RTGen: Real-Time Generative Detection Transformer
- URL: http://arxiv.org/abs/2502.20622v1
- Date: Fri, 28 Feb 2025 01:01:56 GMT
- Title: RTGen: Real-Time Generative Detection Transformer
- Authors: Chi Ruan,
- Abstract summary: We propose a real-time generative object detector with a succinct encoder-decoder architecture.<n>Specifically, we introduce a novel Region-Language Decoder (RL-Decoder), which innovatively integrates a non-autoregressive language model into the detection decoder.
- Score: 0.0
- License: http://arxiv.org/licenses/nonexclusive-distrib/1.0/
- Abstract: While open-vocabulary object detectors require predefined categories during inference, generative object detectors overcome this limitation by endowing the model with text generation capabilities. However, existing generative object detection methods directly append an autoregressive language model to an object detector to generate texts for each detected object. This straightforward design leads to structural redundancy and increased processing time. In this paper, we propose a Real-Time GENerative Detection Transformer (RTGen), a real-time generative object detector with a succinct encoder-decoder architecture.
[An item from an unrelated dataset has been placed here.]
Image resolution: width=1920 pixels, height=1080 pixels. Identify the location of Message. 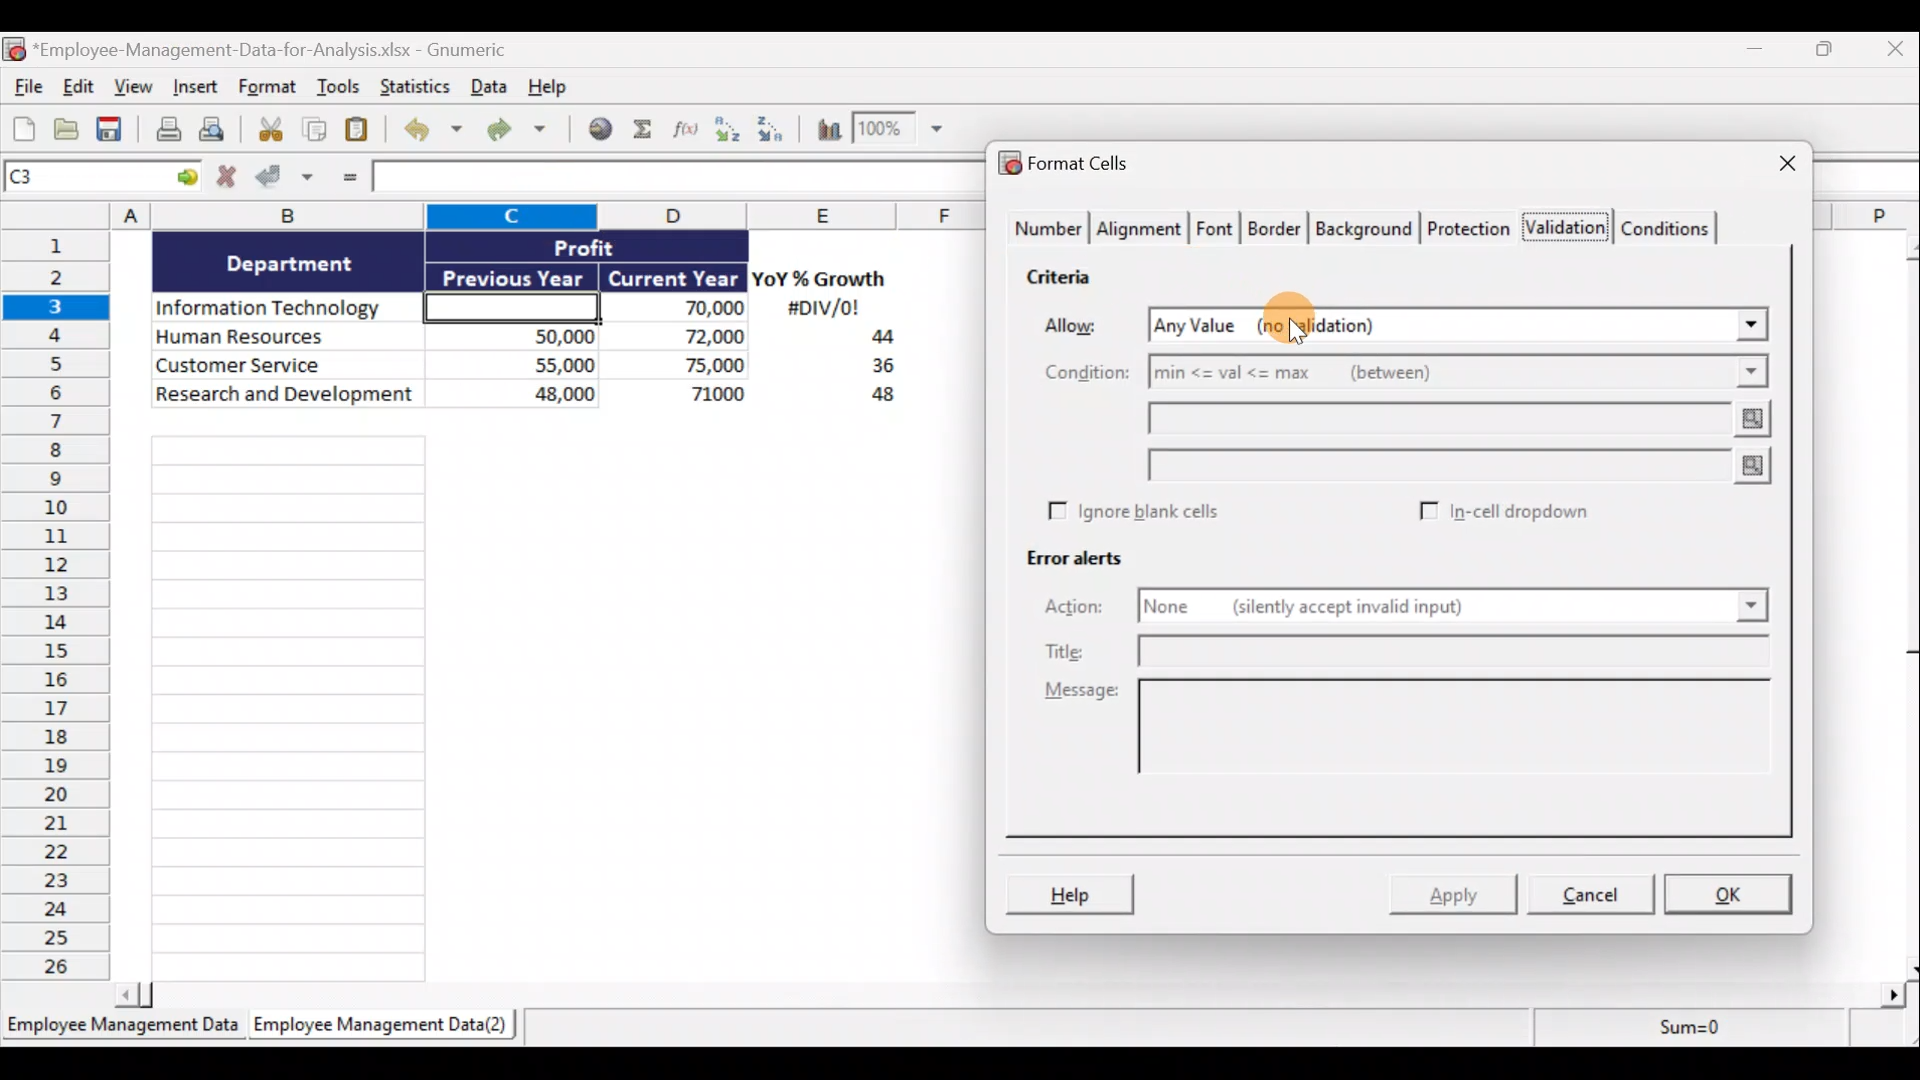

Specifically, we introduce a novel Region-Language Decoder (RL-Decoder), which innovatively integrates a non-autoregressive language model into the detection decoder, enabling concurrent processing of object and text information. With these efficient designs, RTGen achieves a remarkable inference speed of 60.41 FPS. Moreover, RTGen obtains 18.6 mAP on the LVIS dataset, outperforming the previous SOTA method by 3.5 mAP.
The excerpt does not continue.